Monetary Theory Question
There has been a lot of drama among monetary theorists in the blogosphere, and I have been waiting for Scott Sumner to join the fray. He writes,
Thus the question is never whether low rates unfairly subsidize borrowers, or whether high rates unfairly tax borrowers, because the Fed is not directly fixing interest rates, or driving any sort of tax or subsidy wedge between lenders and borrowers. Rates are set in the market. The question is whether the money supply is set at a level that produces the sort of interest rates, exchange rates, prices, NGDP, etc, that are consistent with optimal macroeconomic performance.
Read the whole thing, and follow the links if you need to get caught up on the controversies. As for where I stand, I will just say that I find the monetary theory of Sumner and Krugman more, um, familiar than those of Rajan and Kocherlakota.

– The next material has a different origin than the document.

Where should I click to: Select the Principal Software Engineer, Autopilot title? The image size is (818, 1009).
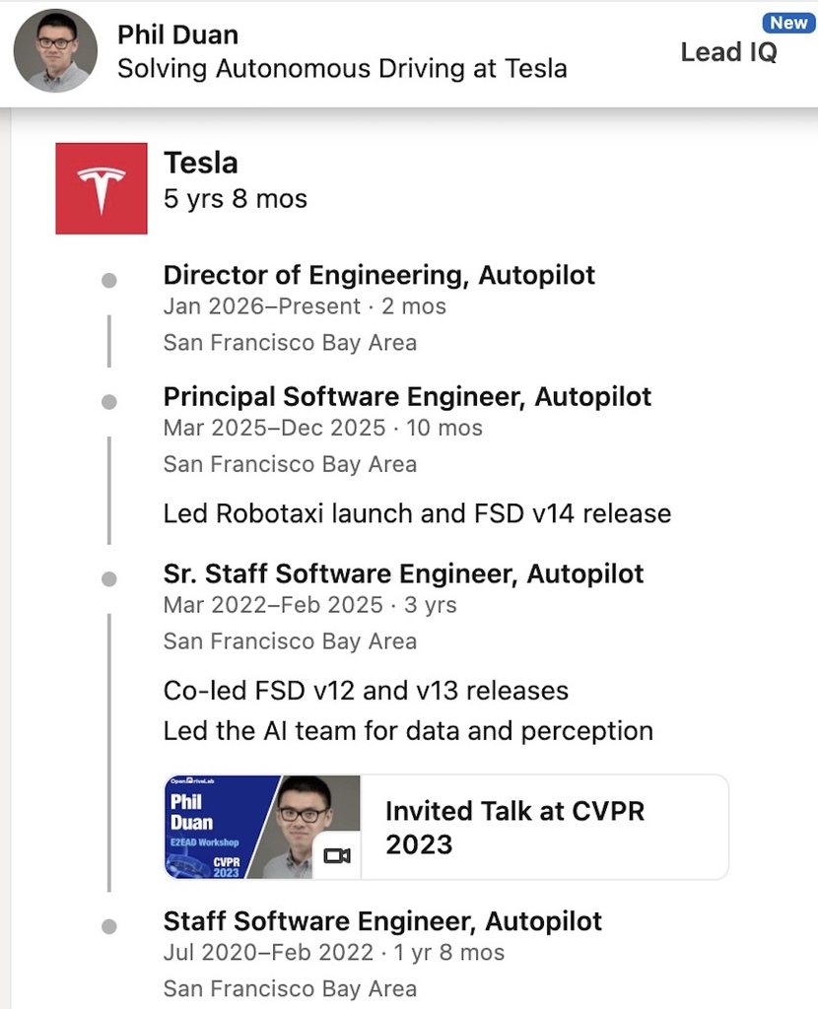click(x=407, y=396)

Here is a multi-part question for monetary theorists:
Suppose that the ten-year interest rate on Treasuries is now 2.6 percent.
1. What open market operations would you recommend to try to bring this rate down to 2.5 percent as rapidly as possible?
2. What open market operations would you recommend to try to bring this rate up to 10.6 percent as rapidly as possible?
3. If someone were to recommend for both (1) and (2) open-market purchases of short-term Treasuries with high-powered money (not necessarily in the same amounts or over the same time period), could that be the right answer? Explain why or why not.